Lastly, there is also a way to provide user configuration properties when creating a Pulsar Function, which is useful when you need to reuse a function. We pass in a collection of key-value pairs in the command below by specifying a JSON string for the —userConfig property. These values will be accessible at runtime via the Context object for Pulsar Functions that utilize the Pulsar Functions SDK, which we will examine in the next section.

$ bin/pulsar-admin functions create \
   —jar target/my-functions.jar \
   —className org.example.functions.MyFunction \
   —inputs input-topic-1 \
   —outputs output-topic-1 \
   —parallelism 4 \
   —cpu 2 \
   —ram 8589934592 \
   —disk 10737418240 \
   —userConfig ‘{“key-1”: “value-1”, “key-2”, “value-2”}

Best Practices for Using the Apache Pulsar Functions SDK

The additional Context object defined in both the Java and Python SDKs provides a wide variety of information and functionality to the function, including the ability to persist intermediate results that can be used to provide stateful event processing. The following is a sample of the information contained within the context object:

  • The name and ID of the Pulsar Function
  • The message ID of each message. Each Pulsar message is automatically assigned an ID.
  • The name of the topic on which the message was sent
  • The names of all input topics as well as the output topic associated with the function
  • The name of the class used for SerDe
  • The tenant and namespace associated with the function
  • The ID of the Pulsar Functions instance running the function
  • The version of the function
  • The logger object used by the function, which can be used to create function log messages
  • Access to arbitrary user config values supplied via the CLI
  • An interface for recording metrics

In this section we will cover on a few usage patterns that leverage these features of the Context object.

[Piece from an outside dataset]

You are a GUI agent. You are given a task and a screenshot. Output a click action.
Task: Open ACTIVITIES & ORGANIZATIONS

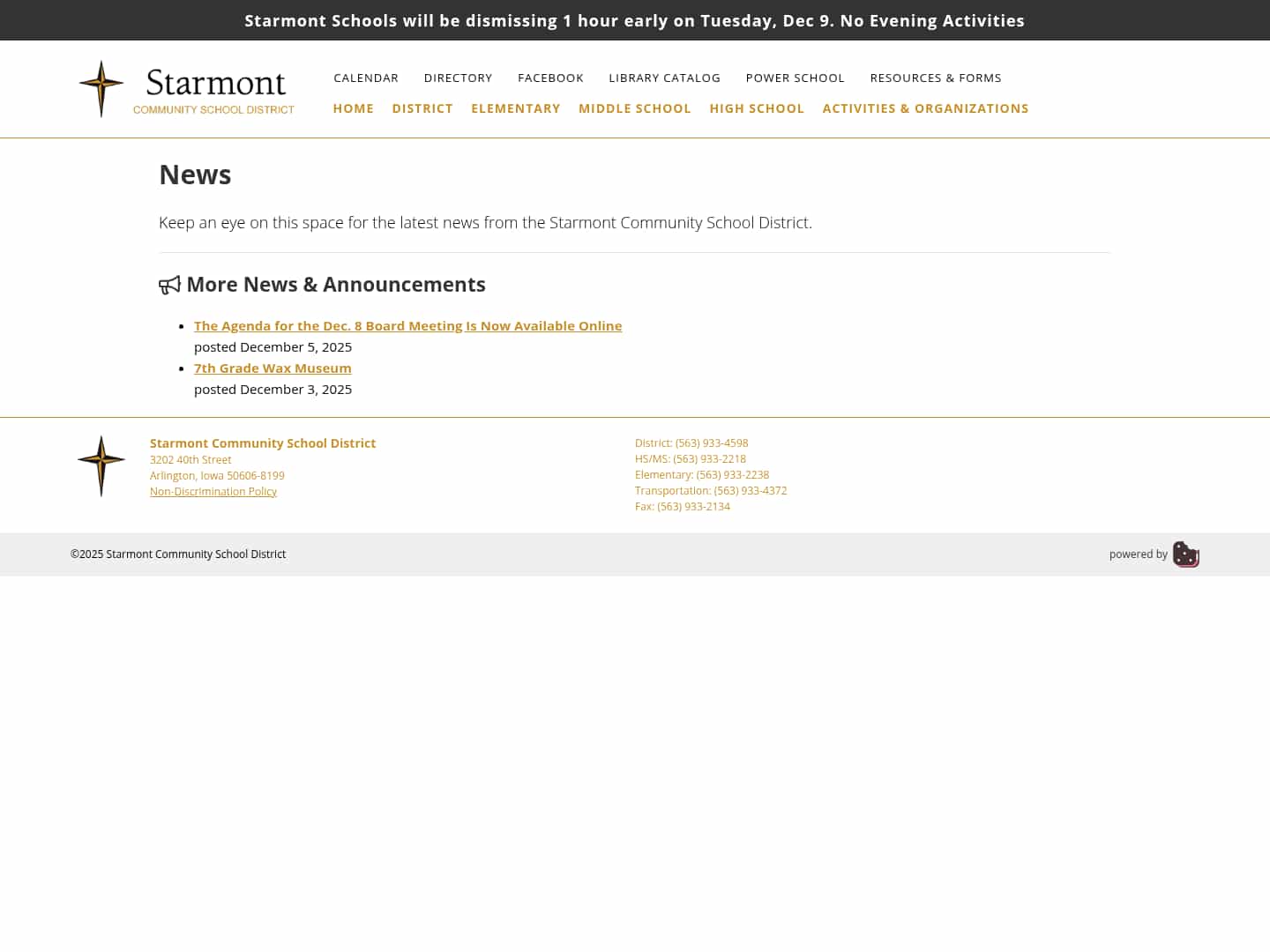[925, 108]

Best Practice 1: Dynamic Configuration

When you run or update Pulsar Functions created using the SDK, you can pass arbitrary key/values to them via the command line with the –userConfig flag. Key/values must be specified as JSON. Here’s an example of a function creation command that passes a user config key/value to a function:

$ bin/pulsar-admin functions create \
   —name word-filter \
   —userConfig ‘{“filter”, “$.Sensors{?(@.Type==‘Temp’)]}\
    # Other function configs

This feature allows us to write generic functions that can be used multiple times, but with a slightly different configuration. For instance, let’s say you want to write a function that filters JSON events based on a JSON path expression. When an event arrives, the contents are compared to the configured expression, and those entries that don’t match are filtered out.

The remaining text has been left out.